Have U.S. Leaders Learned the Lessons of the Iraq War Twenty Years Later?
America's tragic failures suffered during the war in Iraq suggest there may be unforeseen consequences stemming from continued U.S. military involvement in Biden's proxy war against Russia in Ukraine
President George W. Bush Giving a Speech on the deck of the USS Abraham Lincoln Declaring the End of Major Combat Operations in Iraq
The Unlearned Lessons of the Iraq War
Next month is the one-year anniversary of the U.S. invasion of Iraq which began on March 19, 2003. Unlike most previous U.S. wars, the U.S. invasion of Iraq was an illegal, unjustifiable, and unprovoked act of aggression. I wrote a dozen articles in opposition to then President George W. Bush’s plan to invade Iraq from June 2002 to mid-March 2003. At the time, there were eight retired three-star and four-star generals who had come out in opposition to an invasion of Iraq. Most political scientists joined me in opposing the war as well but large bipartisan majorities in Congress voted to approve the authorization to invade Iraq in October 2002 and the Bush administration disinformation campaign succeeded in propagandizing over 70% of the American people to support it. Unlike the First Iraq War a dozen years earlier, the invasion had little international support with the U.K. being the only country to join the U.S. in invading Iraq. I believe history has vindicated opponents of the war like myself who warned that a US invasion of Iraq would prove to be an unmitigated disaster for US national security as it would destroy regional stability and create a vacuum in power which the Islamic Republic of Iran and its Islamist terrorist minions would be certain to fill.

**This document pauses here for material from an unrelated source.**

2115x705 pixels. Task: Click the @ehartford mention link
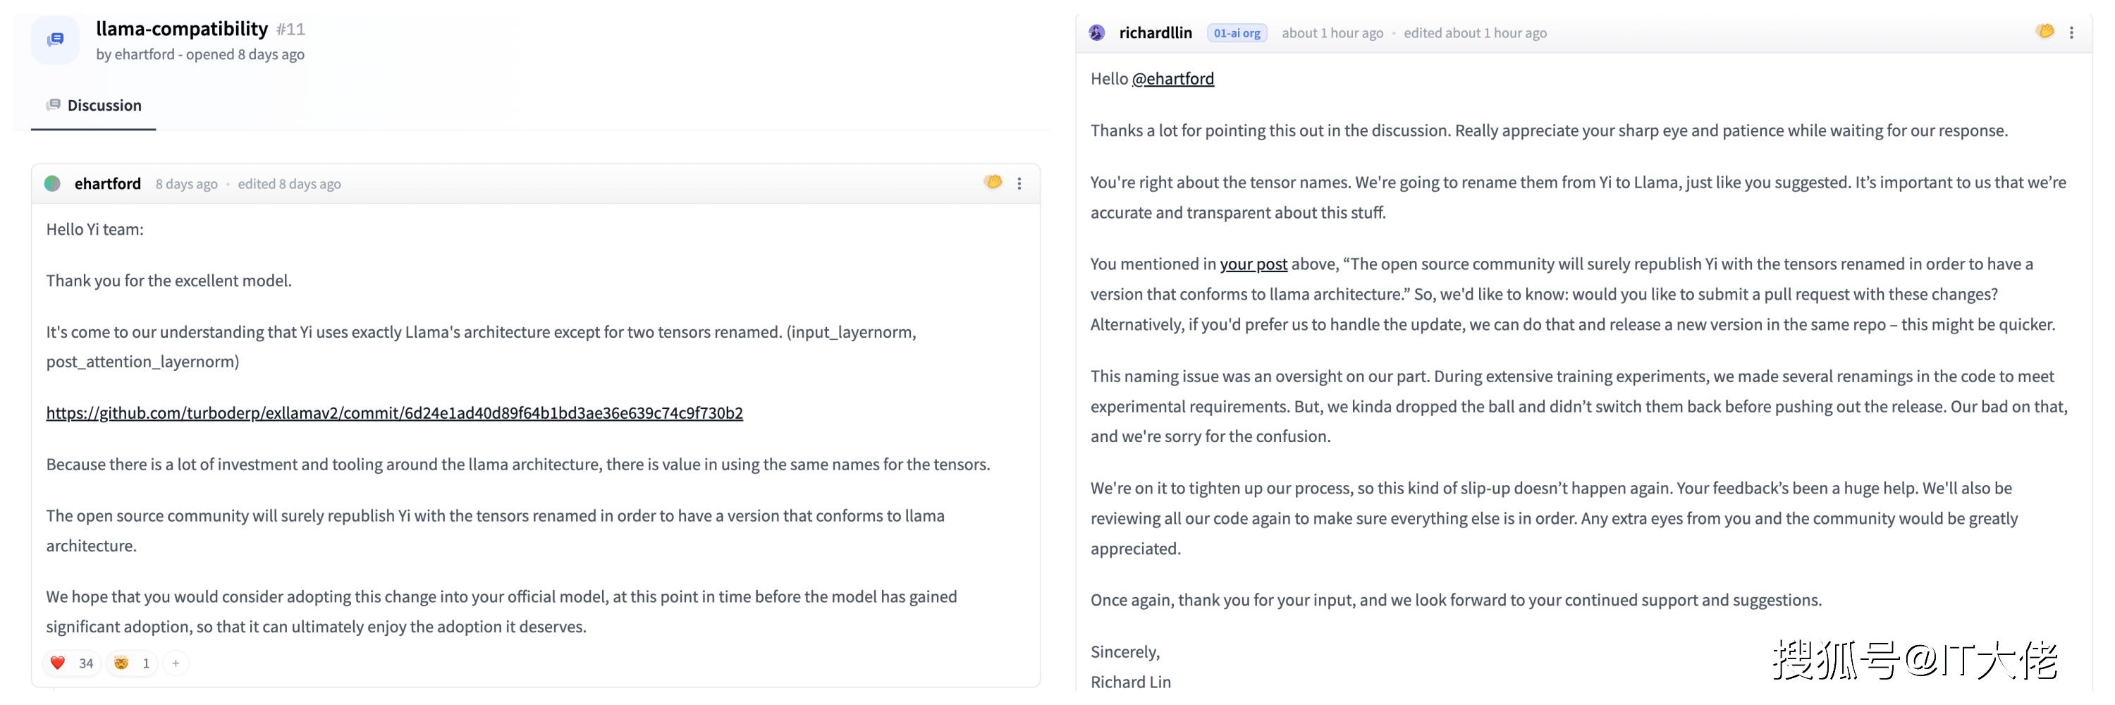[x=1172, y=79]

The Bush administration provided multiple misleading narratives to support their invasion. Their first and most well-known justification for the invasion was that Iraq was building weapons of mass destruction including a nuclear weapons development program, which Bush himself admitted turned out to be false after an exhaustive year-long search proved Iraq had destroyed all of its weapons of mass destruction as mandated under UN Security Council Resolutions. The Bush administration asserted that Saddam was planning to give weapons of mass destruction to Al Qaeda which was obviously false given that Iraqi dictator Saddam Hussain had been fighting a war against Ansar al Islam and other Iranian backed terrorist groups for decades and that they had been fighting a war against Iranian terror on America’s behalf. Bush later admitted that Saddam had nothing to do with the Al Queda attacks against the U.S. on September 11, 2001. Even the claim that Saddam used chemical weapons to kill thousands of Iranian-backed Kurdish rebels while Saddam was still a US ally seems dubious given the fact that the dead Kurds died in a way caused by a type of chemical weapon that Iraq did not possess but Iran did. Next, the administration asserted that even if Saddam had no weapons of mass destruction, the U.S. invasion was justified because Saddam was mass murdering his own people and that the US had to invade Iraq to stop it even though Communist China and other countries were mass murdering their citizens at a far higher rate. Finally, Bush invaded Iraq in pursuit of his declared regime change policy to spread “democracy” across the world even if it had to be imposed by direct U.S. military force.